--- CONSIGNES ET EXIGENCES ---
Recopiez mot pour mot le passage de l'extrait sur la crèche Baby-Loup situé entre « Alors que le » et « dans les Yvelines. », bornes comprises.

--- EXTRAIT DU TEXTE ---
——————

Alors que le Gouvernement réfléchit à l’élaboration d’un nouveau texte visant à élargir la laïcité aux établissements accueillant de jeunes enfants, comme le révélait Lyon Capitale-le mensuel de juin**, la crèche Baby-Loup, à l’origine du débat, a finalement décidé de quitter le quartier populaire de Chanteloup-les-Vignes, dans les Yvelines.
Après cinq années de combat juridique, Baby-Loup capitule. La décision de la Cour de cassation a sonné le glas de la crèche associative de Chanteloup-les-Vignes. Son conseil d’administration a en effet décidé de déménager d’ici à la fin de l’année. “C’est une énorme déception, souffle Luce Dupraz, auteure de Babyloup, histoire d’un combat et experte de la petite enfance. Cette crèche n’est pas seulement un lieu de garde d’enfants.” Le principe novateur et unique en France de l’établissement installé, depuis 1991, dans le quartier populaire de cette commune de près de 10 000 habitants : être ouverte 7 jours sur 7 et 24 heures sur 24. “Ce système a été mis en place pour permettre aux mères seules qui ont des horaires décalés ou qui travaillent la nuit de faire garder leurs enfants, poursuit Luce Dupraz. C’est aussi une structure de formation, d’insertion, d’émancipation des femmes du quartier. C’est une crèche profondément antidiscriminatoire qui est accusée de discrimination… C’est aberrant.”

——————

--- LIGNES ---
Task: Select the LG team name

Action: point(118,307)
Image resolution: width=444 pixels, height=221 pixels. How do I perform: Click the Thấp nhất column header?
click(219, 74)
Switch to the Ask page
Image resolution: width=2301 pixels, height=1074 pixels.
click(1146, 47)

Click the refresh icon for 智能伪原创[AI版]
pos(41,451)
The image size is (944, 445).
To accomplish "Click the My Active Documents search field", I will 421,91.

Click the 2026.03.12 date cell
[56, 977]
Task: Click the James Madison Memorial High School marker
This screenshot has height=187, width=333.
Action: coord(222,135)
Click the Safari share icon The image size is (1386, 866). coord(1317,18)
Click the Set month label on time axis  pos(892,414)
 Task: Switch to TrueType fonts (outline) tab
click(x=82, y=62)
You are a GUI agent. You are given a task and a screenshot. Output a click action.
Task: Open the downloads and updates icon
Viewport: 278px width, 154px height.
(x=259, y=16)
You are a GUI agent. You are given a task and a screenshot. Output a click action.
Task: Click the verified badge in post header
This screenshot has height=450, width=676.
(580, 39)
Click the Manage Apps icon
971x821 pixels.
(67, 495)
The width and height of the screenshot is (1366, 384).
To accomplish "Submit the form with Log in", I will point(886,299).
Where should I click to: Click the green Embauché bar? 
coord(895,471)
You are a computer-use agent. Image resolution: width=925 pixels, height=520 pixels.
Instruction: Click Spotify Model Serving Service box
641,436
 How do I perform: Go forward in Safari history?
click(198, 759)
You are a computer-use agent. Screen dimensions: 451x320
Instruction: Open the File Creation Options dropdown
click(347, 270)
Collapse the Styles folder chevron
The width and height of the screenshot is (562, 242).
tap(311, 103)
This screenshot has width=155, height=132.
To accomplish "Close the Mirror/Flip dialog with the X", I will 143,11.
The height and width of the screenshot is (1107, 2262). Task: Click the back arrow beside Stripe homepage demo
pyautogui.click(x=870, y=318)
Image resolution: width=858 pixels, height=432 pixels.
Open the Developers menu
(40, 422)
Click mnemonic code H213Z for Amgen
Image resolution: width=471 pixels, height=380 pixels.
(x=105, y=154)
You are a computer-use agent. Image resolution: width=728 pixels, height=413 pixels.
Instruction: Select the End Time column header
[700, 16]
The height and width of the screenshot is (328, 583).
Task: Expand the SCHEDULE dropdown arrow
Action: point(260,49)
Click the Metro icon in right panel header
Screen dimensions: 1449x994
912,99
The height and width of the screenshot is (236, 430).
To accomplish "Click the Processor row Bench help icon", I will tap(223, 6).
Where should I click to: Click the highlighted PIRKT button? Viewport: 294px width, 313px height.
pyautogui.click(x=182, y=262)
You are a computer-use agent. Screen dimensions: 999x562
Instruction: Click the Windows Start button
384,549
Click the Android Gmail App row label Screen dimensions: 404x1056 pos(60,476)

——————

--- RÉPONSE RÉDIGÉE ---
Alors que le Gouvernement réfléchit à l’élaboration d’un nouveau texte visant à élargir la laïcité aux établissements accueillant de jeunes enfants, comme le révélait Lyon Capitale-le mensuel de juin**, la crèche Baby-Loup, à l’origine du débat, a finalement décidé de quitter le quartier populaire de Chanteloup-les-Vignes, dans les Yvelines.